High Energy Particle Theory Seminar - Jiji Fan - Brown University

Event time: 
Tuesday, March 25, 2025 - 4:00pm to 5:00pm
Location: 
Sloane Physics Laboratory, Room 51 See map
217 Prospect Street
New Haven, CT 06511
Speaker/Performer: 
Jiji Fan - Brown University
Event description: 

“New probes of axions in the sky”

An axion, a pseudo-scalar field with a discrete shift symmetry, could have a wide range of phenomenological and cosmological applications. Though the axion scenario was proposed more than 40 years ago, it continues to serve as one of the most motivated hypothetical feebly-coupled particles beyond the Standard Model of particle physics, with heightening interests in all kinds of search strategies. In this talk, I will discuss two new possible astrophysical/cosmic probes of axions. The first one relies on neutron stars (NS’s). NS’s with high nucleon densities could be powerful factories for axions, in the presence of axion couplings to nucleons. The axions produced could subsequently convert into hard X-rays in the strong magnetic fields around the NS’s, if axions also couple to photons.

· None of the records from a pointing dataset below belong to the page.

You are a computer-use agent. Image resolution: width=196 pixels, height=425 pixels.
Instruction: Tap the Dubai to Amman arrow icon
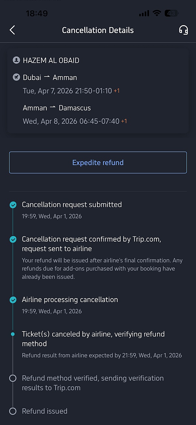[47, 77]
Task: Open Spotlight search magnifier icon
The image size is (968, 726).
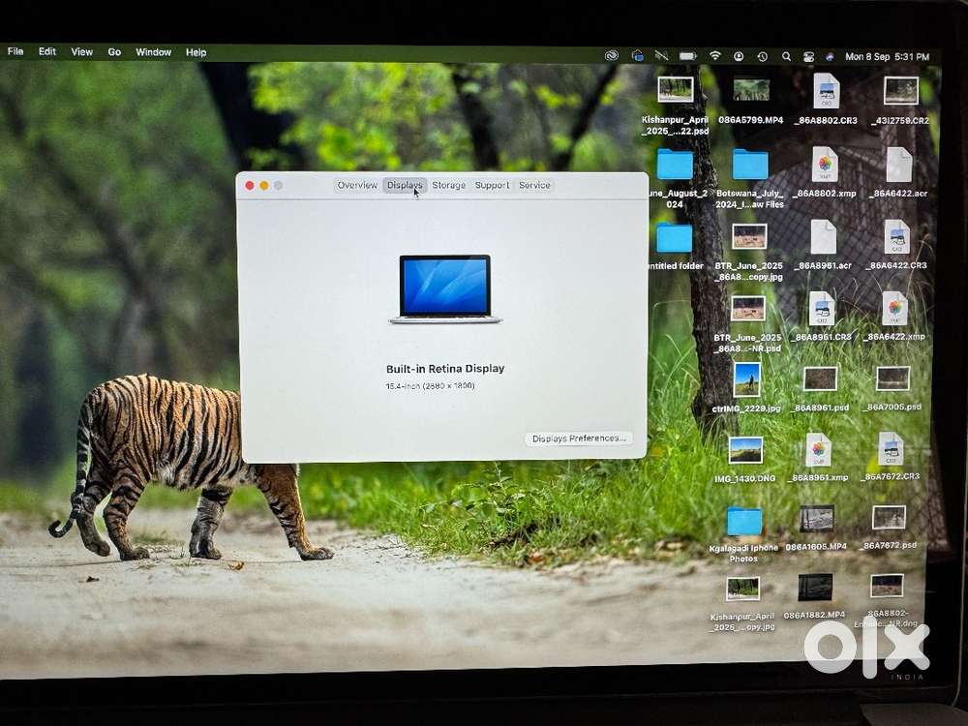Action: point(786,56)
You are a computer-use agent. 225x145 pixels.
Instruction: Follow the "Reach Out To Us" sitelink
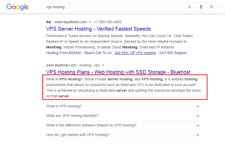(98, 53)
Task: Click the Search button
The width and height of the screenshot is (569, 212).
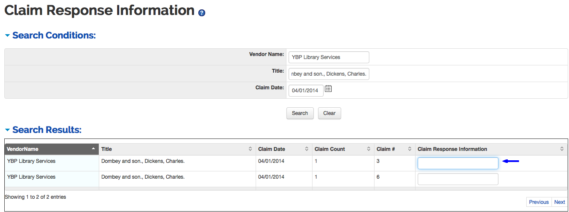Action: pos(300,113)
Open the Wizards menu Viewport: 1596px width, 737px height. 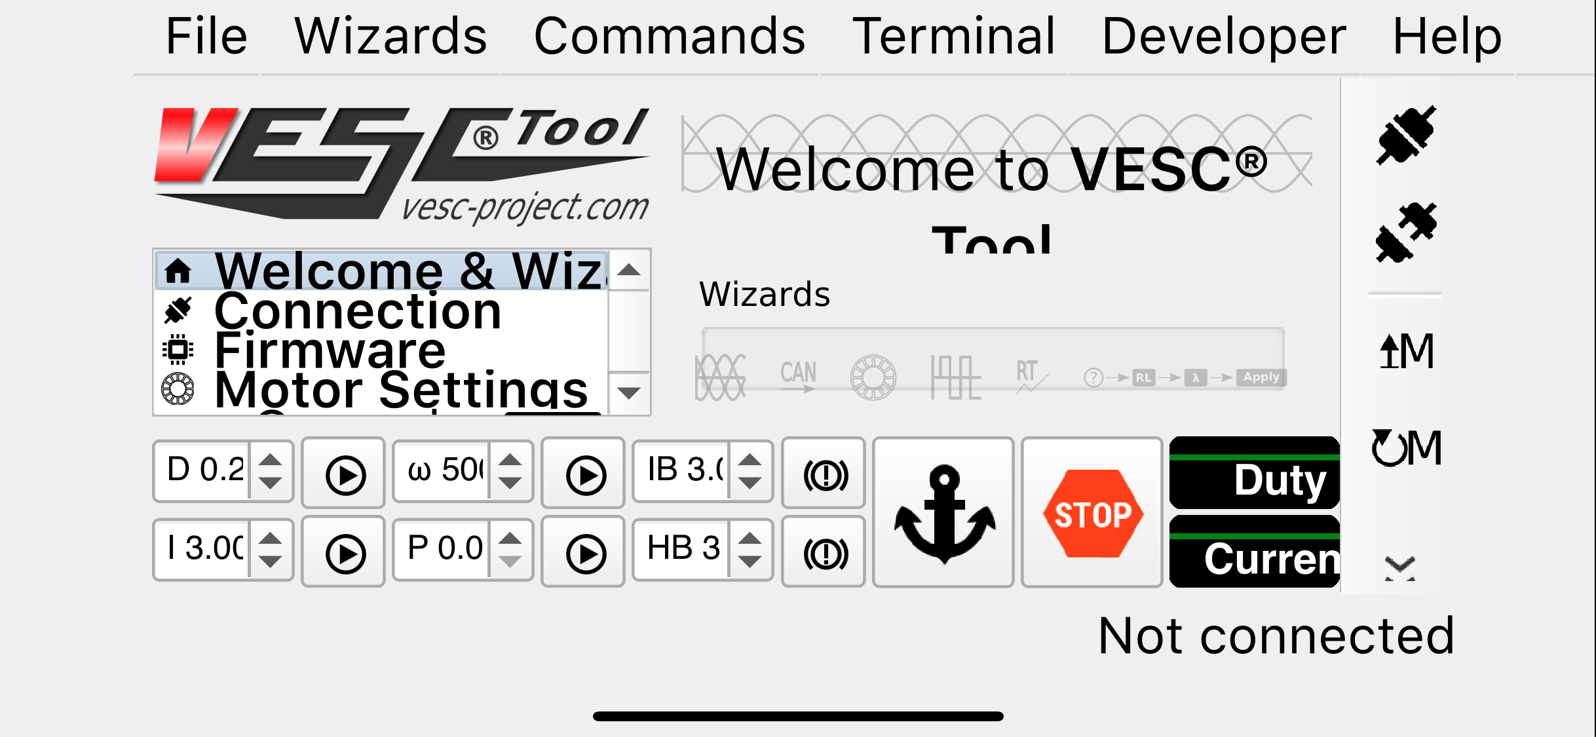pyautogui.click(x=390, y=36)
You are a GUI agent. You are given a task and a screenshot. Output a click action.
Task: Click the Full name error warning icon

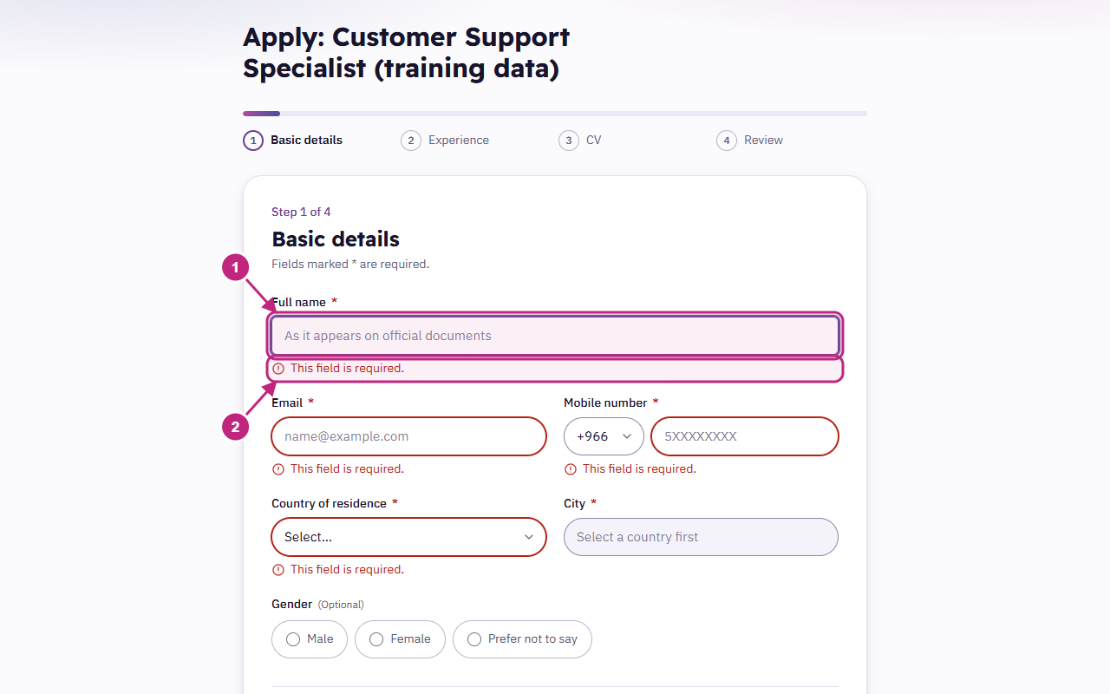coord(278,369)
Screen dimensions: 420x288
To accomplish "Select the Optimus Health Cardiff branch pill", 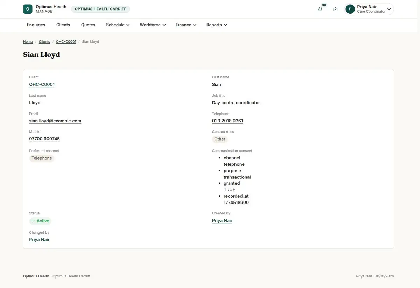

I will show that beyond the overall X-ray flux from rotating NS’s which has been studied intensively in the literature, the pulsation structures in both the intensity and polarization of X-rays from NS’s could provide us additional valuable information about axions and their couplings. The second one is a whole new suite of cosmological observables for axion isocurvature, which could help test the presence of axions, as well as its coupling to the inflaton and other heavy spectator fields during inflation such as the radial mode of the Peccei-Quinn field. They include correlated clock signals in the curvature and isocurvature spectra, and mixed cosmological-collider non-Gaussianities involving both curvature and isocurvature fluctuations with shapes and running unconstrained by the current data analyses.